## [Data shown]
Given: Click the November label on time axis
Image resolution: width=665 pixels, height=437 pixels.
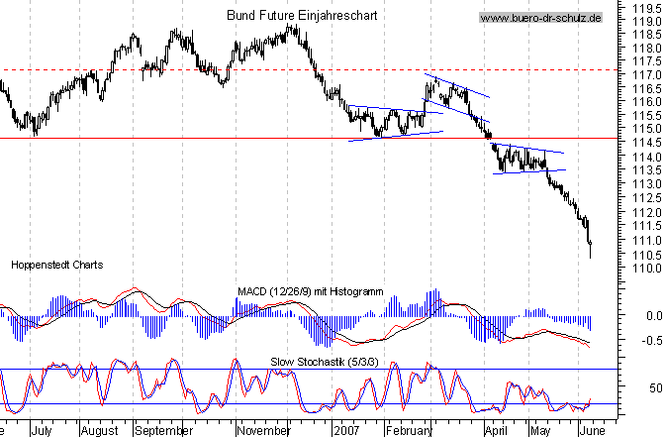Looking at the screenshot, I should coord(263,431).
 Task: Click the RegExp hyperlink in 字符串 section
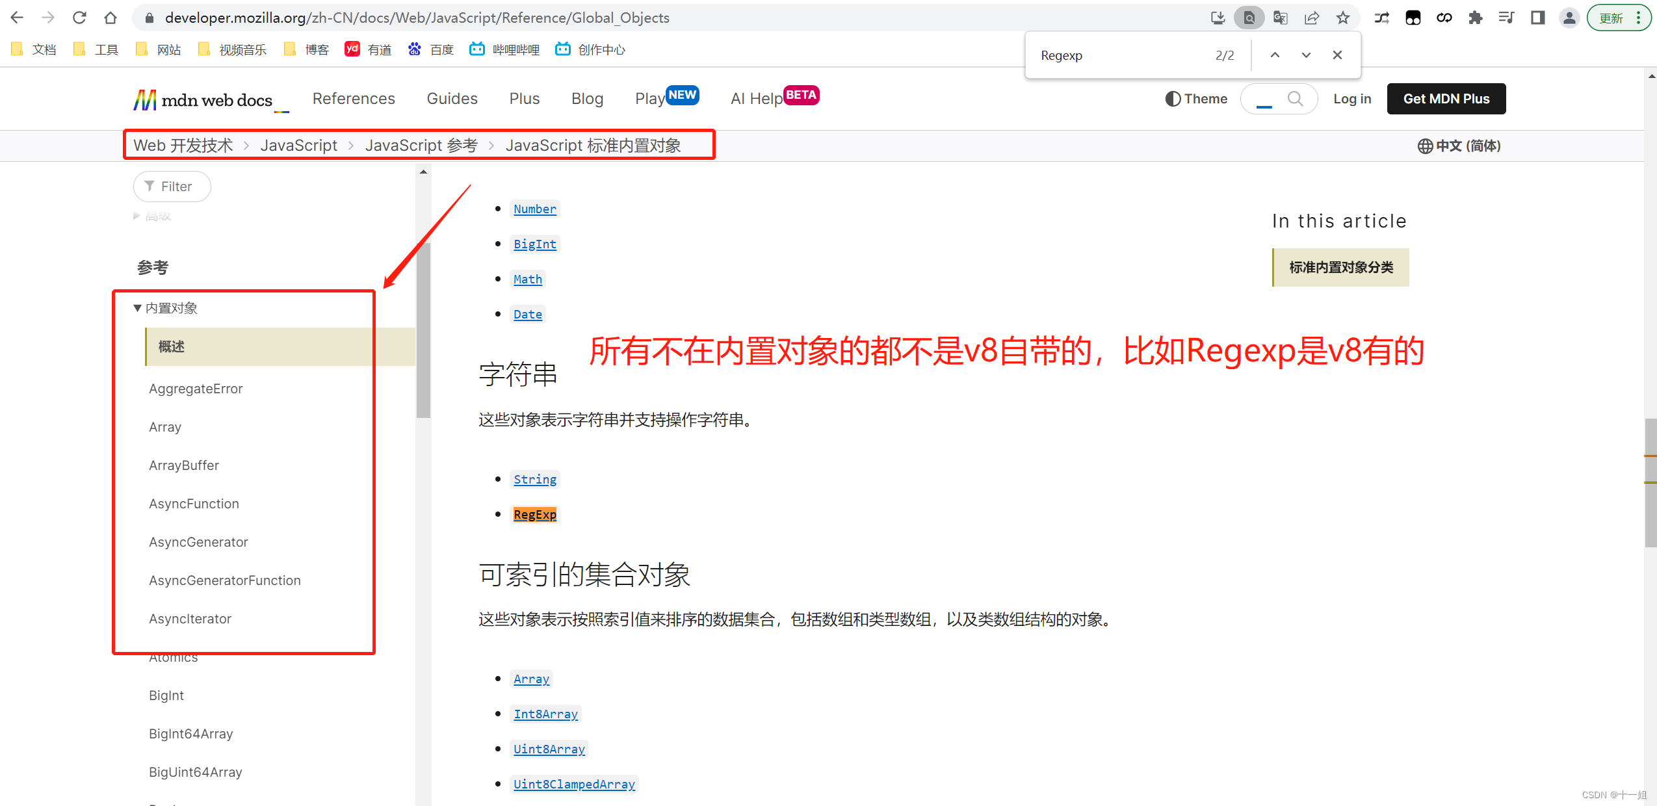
...
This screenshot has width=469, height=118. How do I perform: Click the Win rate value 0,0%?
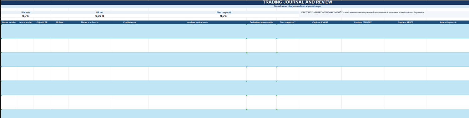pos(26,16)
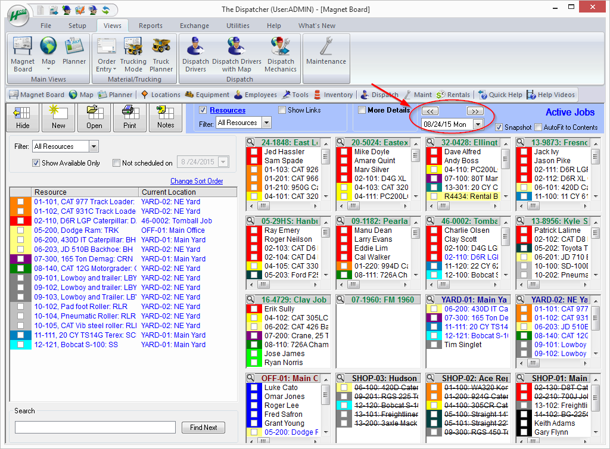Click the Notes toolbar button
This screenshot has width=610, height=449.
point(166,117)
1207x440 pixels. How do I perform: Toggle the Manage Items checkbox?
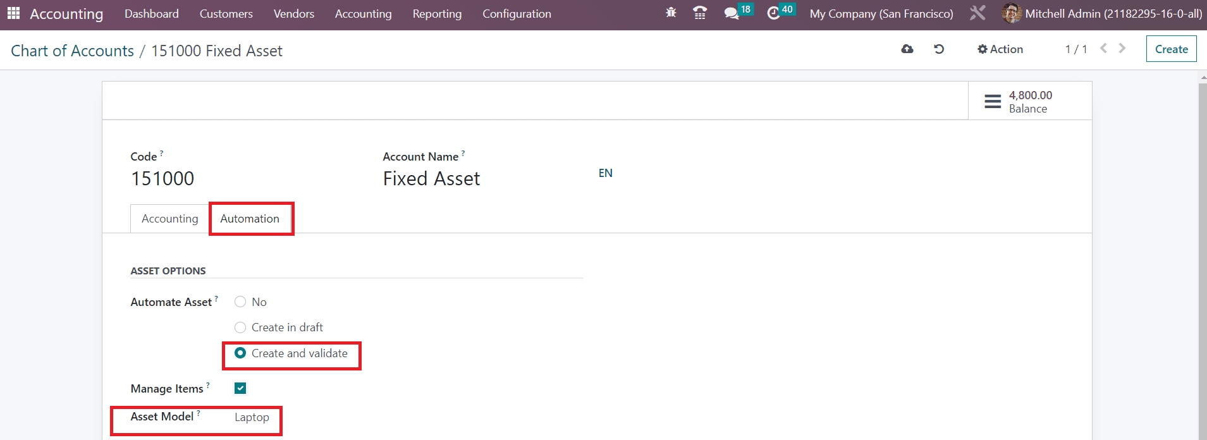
---
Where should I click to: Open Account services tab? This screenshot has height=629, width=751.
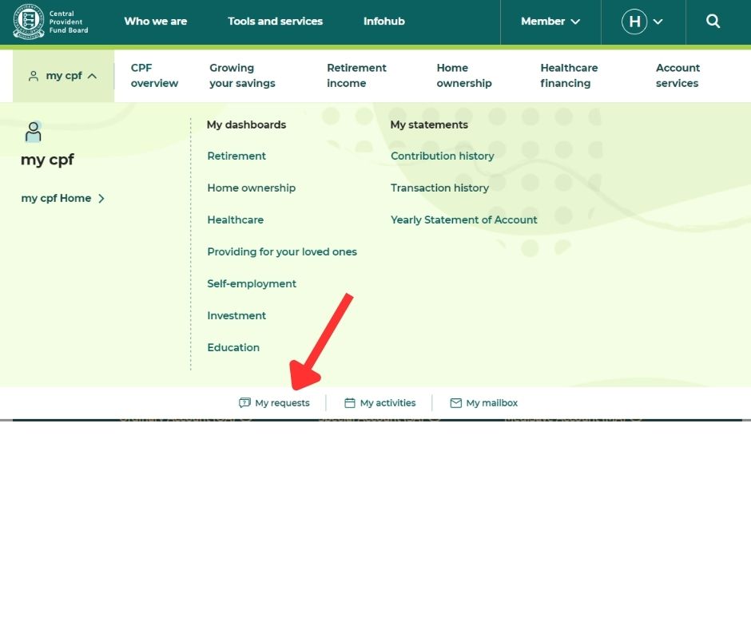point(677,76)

## [Task item]
Copy only what lies between the line with "Given: Click the November label on time axis" and the line with "Task: Click the", those two lines included, exactly as given above; pictures stay out.

## [Result for this task]
Given: Click the November label on time axis
Image resolution: width=665 pixels, height=437 pixels.
Looking at the screenshot, I should coord(263,431).
 Task: Click the RegExp hyperlink in 字符串 section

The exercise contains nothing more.